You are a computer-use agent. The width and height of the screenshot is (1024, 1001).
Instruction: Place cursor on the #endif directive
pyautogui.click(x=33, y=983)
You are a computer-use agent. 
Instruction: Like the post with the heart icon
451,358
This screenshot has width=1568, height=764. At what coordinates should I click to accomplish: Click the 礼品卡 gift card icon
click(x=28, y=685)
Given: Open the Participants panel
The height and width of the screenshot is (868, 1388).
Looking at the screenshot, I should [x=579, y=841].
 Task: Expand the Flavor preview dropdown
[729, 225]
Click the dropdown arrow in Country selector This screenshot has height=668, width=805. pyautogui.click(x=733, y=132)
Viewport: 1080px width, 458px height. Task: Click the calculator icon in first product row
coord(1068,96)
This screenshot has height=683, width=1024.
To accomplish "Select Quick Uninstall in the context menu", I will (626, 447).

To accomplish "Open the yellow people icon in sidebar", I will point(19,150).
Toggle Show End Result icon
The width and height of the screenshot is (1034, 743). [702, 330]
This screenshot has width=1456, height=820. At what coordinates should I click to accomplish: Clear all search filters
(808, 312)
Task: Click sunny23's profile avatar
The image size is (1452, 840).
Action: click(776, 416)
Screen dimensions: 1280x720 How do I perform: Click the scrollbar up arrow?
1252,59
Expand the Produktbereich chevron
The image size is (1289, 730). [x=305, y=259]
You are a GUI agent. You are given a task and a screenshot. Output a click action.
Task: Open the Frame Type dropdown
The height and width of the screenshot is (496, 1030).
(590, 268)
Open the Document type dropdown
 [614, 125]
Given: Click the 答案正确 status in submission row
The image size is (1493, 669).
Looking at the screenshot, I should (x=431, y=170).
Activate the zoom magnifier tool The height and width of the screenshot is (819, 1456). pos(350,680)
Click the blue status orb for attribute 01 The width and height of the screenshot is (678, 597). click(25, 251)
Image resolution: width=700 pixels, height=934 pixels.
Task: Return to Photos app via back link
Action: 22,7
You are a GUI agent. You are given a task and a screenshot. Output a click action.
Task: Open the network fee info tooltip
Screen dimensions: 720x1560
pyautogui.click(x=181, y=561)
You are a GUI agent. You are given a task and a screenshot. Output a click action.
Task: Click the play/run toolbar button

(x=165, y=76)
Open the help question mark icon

- [Task brief]
Each line from the one containing "The height and width of the screenshot is (496, 1030)." to the last line of the material above should be reproduced word for word, with nothing added.

- [Response to the exercise]
The height and width of the screenshot is (496, 1030).
(590, 268)
Open the Document type dropdown
 [614, 125]
Given: Click the 答案正确 status in submission row
The image size is (1493, 669).
Looking at the screenshot, I should (x=431, y=170).
Activate the zoom magnifier tool The height and width of the screenshot is (819, 1456). pos(350,680)
Click the blue status orb for attribute 01 The width and height of the screenshot is (678, 597). click(25, 251)
Image resolution: width=700 pixels, height=934 pixels.
Task: Return to Photos app via back link
Action: 22,7
You are a GUI agent. You are given a task and a screenshot. Output a click action.
Task: Open the network fee info tooltip
Screen dimensions: 720x1560
pyautogui.click(x=181, y=561)
You are a GUI agent. You are given a task and a screenshot. Output a click action.
Task: Click the play/run toolbar button

(x=165, y=76)
Open the help question mark icon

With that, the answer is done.